Find a fossil, pick it up, all day long you'll have good luck!

Your mission, is to find a fossil, take a picture of yourself with it, and upload it. Sounds simple doesn't it

Well.. it is. I've even uploaded a sample image so you can get the idea.


To log this cache, you MUST upload a picture of yourself at the Joggins Fossil Cliffs with a fossil in hand. Any other logs will be deleted for fairness

Addition: As an additional request please, identify (or try to :) )the animal/plant life you have found.

NOTE: Just take a picture holding one, leave your fossil behind for another cacher. The Nova Scotia government currently looking into implementing permits for people who want to take their fossils home. It is also not legal to dig them from the cliffs at all. Basically, until this legal matter is sorted out, go there, have a great time hunting and bring back only pictures of your day.

This place is beautiful, but pay attention to the tide, it can and will come in fast and will get very high.

The fossil cliffs of Joggins are a world-class palaeontological site, and they have been designated a Special Place under the Province of Nova Scotia's Special Places Protection Act. Joggins is located near the head of the Bay of Fundy, in an area where the tides are some of the world's highest (over 15 meters). This tidal action causes steady erosion of the 23 meter high cliffs.

#### [Stated problem 1]
Could you print, word for word, the records starting at the line that contains "Given: Click question" and ending at the line that contains "Action: (x=316, y=212)"?

#### [Listing]
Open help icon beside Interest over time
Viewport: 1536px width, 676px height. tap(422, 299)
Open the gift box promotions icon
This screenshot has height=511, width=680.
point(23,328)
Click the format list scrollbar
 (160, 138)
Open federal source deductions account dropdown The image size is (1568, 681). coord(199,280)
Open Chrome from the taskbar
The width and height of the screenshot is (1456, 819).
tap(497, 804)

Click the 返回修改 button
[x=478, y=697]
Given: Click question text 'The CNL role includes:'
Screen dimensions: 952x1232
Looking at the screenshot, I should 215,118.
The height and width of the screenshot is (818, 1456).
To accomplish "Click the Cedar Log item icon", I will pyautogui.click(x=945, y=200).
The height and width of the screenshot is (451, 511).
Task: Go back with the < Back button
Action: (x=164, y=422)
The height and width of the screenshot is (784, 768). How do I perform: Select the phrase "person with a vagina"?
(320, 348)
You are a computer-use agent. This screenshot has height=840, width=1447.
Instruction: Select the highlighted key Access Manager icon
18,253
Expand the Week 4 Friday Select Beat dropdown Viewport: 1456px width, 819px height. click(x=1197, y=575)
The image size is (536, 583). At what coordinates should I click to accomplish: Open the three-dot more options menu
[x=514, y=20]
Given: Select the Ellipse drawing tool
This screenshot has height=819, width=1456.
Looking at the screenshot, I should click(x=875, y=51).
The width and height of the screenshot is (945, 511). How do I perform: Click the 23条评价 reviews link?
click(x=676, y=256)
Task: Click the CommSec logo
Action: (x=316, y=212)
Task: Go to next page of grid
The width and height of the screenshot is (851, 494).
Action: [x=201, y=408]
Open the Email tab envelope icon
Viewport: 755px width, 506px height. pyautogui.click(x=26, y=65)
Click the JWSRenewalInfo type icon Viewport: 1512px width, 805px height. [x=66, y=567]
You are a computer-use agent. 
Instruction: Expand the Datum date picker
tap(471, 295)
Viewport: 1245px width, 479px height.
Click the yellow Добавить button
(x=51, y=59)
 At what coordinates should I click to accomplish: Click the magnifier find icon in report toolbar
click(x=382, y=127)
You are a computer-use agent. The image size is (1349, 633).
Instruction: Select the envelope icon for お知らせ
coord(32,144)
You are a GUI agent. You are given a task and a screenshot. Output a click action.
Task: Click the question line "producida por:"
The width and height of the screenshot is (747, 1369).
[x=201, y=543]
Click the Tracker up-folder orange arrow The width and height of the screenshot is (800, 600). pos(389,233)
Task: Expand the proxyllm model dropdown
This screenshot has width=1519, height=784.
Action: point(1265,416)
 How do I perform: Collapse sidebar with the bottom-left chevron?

#### [Stated problem 2]
How does the text about the Joggins Fossil Cliffs go on after its last sentence? Write the part that follows.

#### [Task output 1]
Given: Click question text 'The CNL role includes:'
Screen dimensions: 952x1232
Looking at the screenshot, I should 215,118.
The height and width of the screenshot is (818, 1456).
To accomplish "Click the Cedar Log item icon", I will pyautogui.click(x=945, y=200).
The height and width of the screenshot is (451, 511).
Task: Go back with the < Back button
Action: (x=164, y=422)
The height and width of the screenshot is (784, 768). How do I perform: Select the phrase "person with a vagina"?
(320, 348)
You are a computer-use agent. This screenshot has height=840, width=1447.
Instruction: Select the highlighted key Access Manager icon
18,253
Expand the Week 4 Friday Select Beat dropdown Viewport: 1456px width, 819px height. click(x=1197, y=575)
The image size is (536, 583). At what coordinates should I click to accomplish: Open the three-dot more options menu
[x=514, y=20]
Given: Select the Ellipse drawing tool
This screenshot has height=819, width=1456.
Looking at the screenshot, I should click(x=875, y=51).
The width and height of the screenshot is (945, 511). How do I perform: Click the 23条评价 reviews link?
click(x=676, y=256)
Task: Click the CommSec logo
Action: (x=316, y=212)

#### [Task output 2]
The cliffs have yielded fossils which give an unprecedented glimpse into life during the Carboniferous Period, including: a rich variety of flora; a diverse fauna of amphibians; some exciting track ways of the Arthropleura; and, some of the world's first reptiles.

The Carboniferous Period lasted from around 350 million years ago mya) to about 280 mya.

The Joggins fossil cliffs became famous in 1851, when Charles Lyell, author of The Principles of Geology, and Sir William Dawson, author of Acadian Geology and Air Breathers of the Coal Period, visited the site. Joggins was famous for fossilized tree trunks found in their original positions. Some of these trees had been hollowed out after they had fallen down and were subsequently filled with sand. When Dawson and Lyell examined one of these stumps, they noticed tiny bones. These apparently insignificant bones turned out to be one of the most important fossil finds in Nova Scotia. They were, in fact, the remains of one of the world's first reptiles, and the first evidence that land animals had lived during the "Coal Age".

The first reptiles on earth emerged 300 mya, and their remains have been found at Joggins in the hollow trunks of Lycopod trees. Dawson and Lyell discovered Hylonomous, a tiny reptile, or microsaur, as Dawson dubbed them, about 30 centimeters long. These tiny reptiles would in 100 million years evolve into the dinosaurs. One widely held theory, first proposed by Dawson, was that animals such as Hylonomous fell into hollow tree stumps which had been snapped off and the exterior filled with sediment until they were up to ground level. The unsuspecting animal would have then fallen into the hollowed tree. Once trapped, Hylonomous and others either drowned immediately, starved to death, or survived for a time scavenging on previous victims, only to be eaten by the next.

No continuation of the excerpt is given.